Asia's major stock markets are mostly lower as nervous investors turn their focus to China after digesting a report showing a slowdown in Japanese industrial production.

Anxiety over industrial slowdown hits Asian stocks

Asia's major stock markets are mostly lower as nervous investors turn their focus to China after digesting a report showing a slowdown in Japanese industrial production.

Benchmark oil rose above $103 per barrel after diving the day before to a six-week low. The dollar fell against the euro and the yen.

Sentiment in stock markets was hurt by news that Japan's factory production fell a worse-than-expected 1.2% in February - its first decline in three months - as demand for exports weakened.

There was also anxiety ahead of the release of an official gauge of China's manufacturing known as the Purchasing Managers Index. A smaller private sector index released earlier this month showed that manufacturing had continued to contract.

Dariusz Kowalczyk, a senior economist at Credit Agricole CIB in Hong Kong, said he expected to see a modest decline in China's manufacturing for March.

"This will sustain concerns over whether China's landing remains soft," he said, as opposed to an abrupt, hard landing that would jolt the global economy.

The Nikkei 225 index in Tokyo fell 0.4% to 10,073.75.

Hong Kong's Hang Seng fell 0.8% to 20,448.97, stung by a sharp sell-off in shares of Sun Hung Kai Properties. Its stock plummeted 11.5% after Thomas and Raymond Kwok, the two billionaire brothers who run the territory's biggest property developer, were arrested in a corruption probe along with a former senior government official.

South Korea's Kospi index was little changed at 2,014.44. Mainland Chinese shares were mixed and Australia's S&P/ASX 200 rose 0.1% to 4,342.30.

Jackson Wong, vice president at Tanrich Securities in Hong Kong, said some of the market downdraft could be attributed to selling by traders trying to tidy up their portfolios as the quarter ends.

"They unload their underperforming stocks, especially the ones with scandals," he said.

"Some second or third tier stocks are being sold off a lot. They don't want to show clients that they hold these kinds of stocks."

Lesser markets fared better, with benchmarks in Singapore, Taiwan, and Indonesia rising.

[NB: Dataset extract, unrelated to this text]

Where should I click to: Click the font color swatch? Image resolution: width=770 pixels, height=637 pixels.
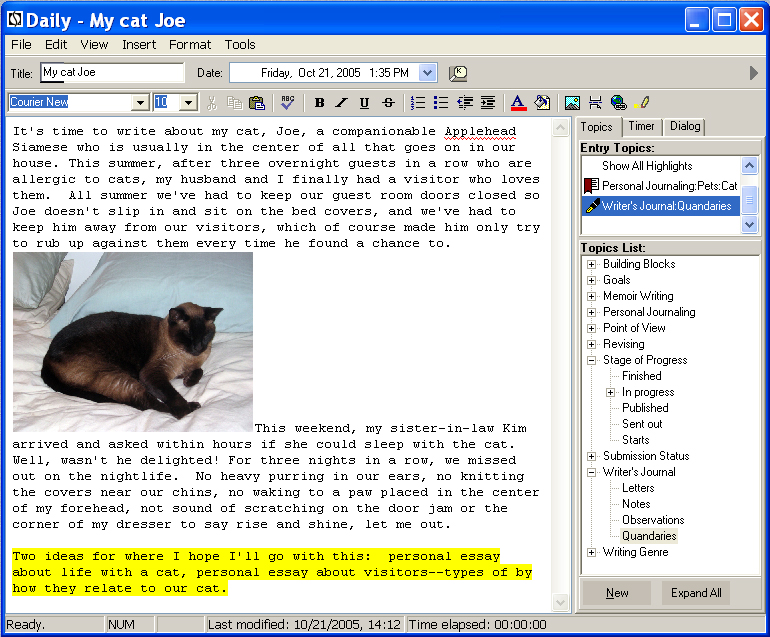pyautogui.click(x=518, y=102)
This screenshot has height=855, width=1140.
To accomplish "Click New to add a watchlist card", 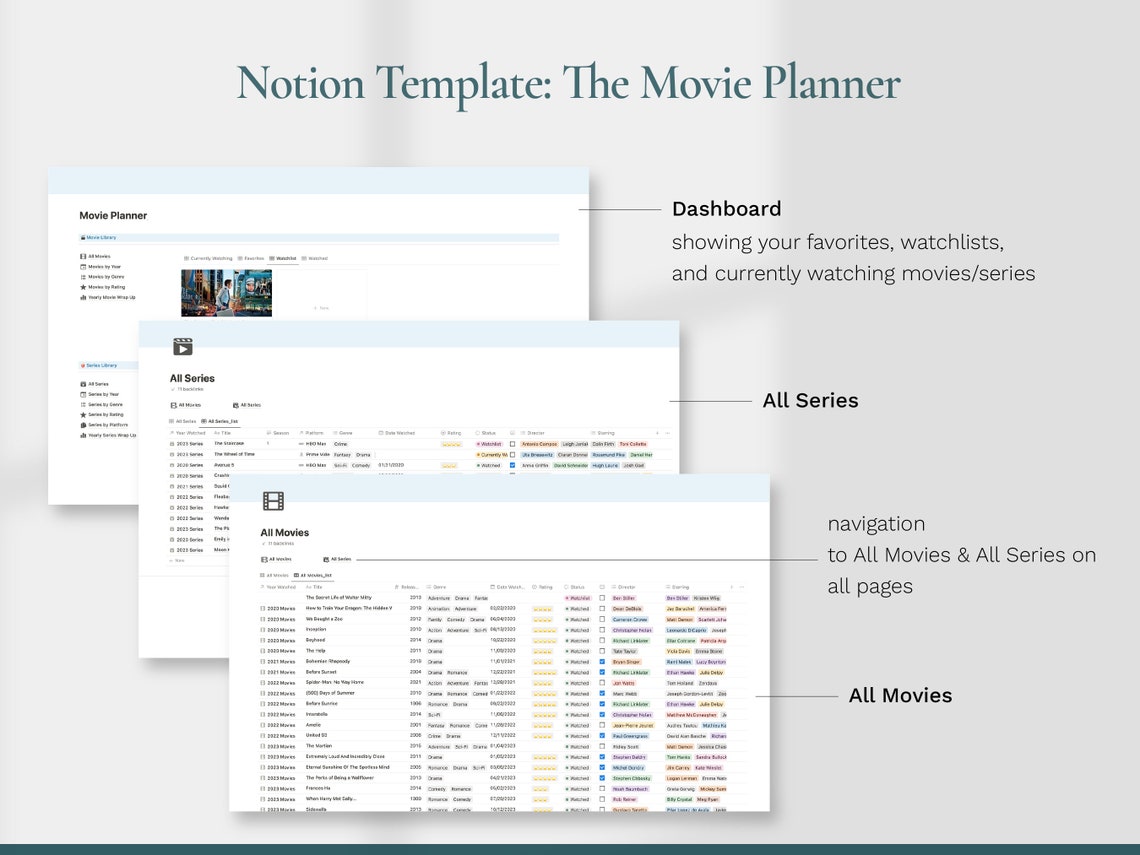I will point(323,308).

Meanwhile, Hong Kong-listed Industrial & Commercial Bank of China, the country's biggest state-owned lender, jumped 1.8% after saying its 2011 profit increased 26.2% despite a slowing economy and government lending controls.

On Thursday, European markets were pummelled as workers took to the streets of Spain to protest spending cuts. The government is expected to announce massive spending cuts and tax hikes to prevent a disabling debt crisis like the one that forced Greece to plead for staggering bailouts.

Wall Street ended mixed after a session of choppy trading.

The Dow Jones industrial average closed up 0.2% at 13,145.82. The Standard & Poor's 500 added 0.2% to 1,403.28.

The Nasdaq composite index ceded 0.3% to 3,095.36.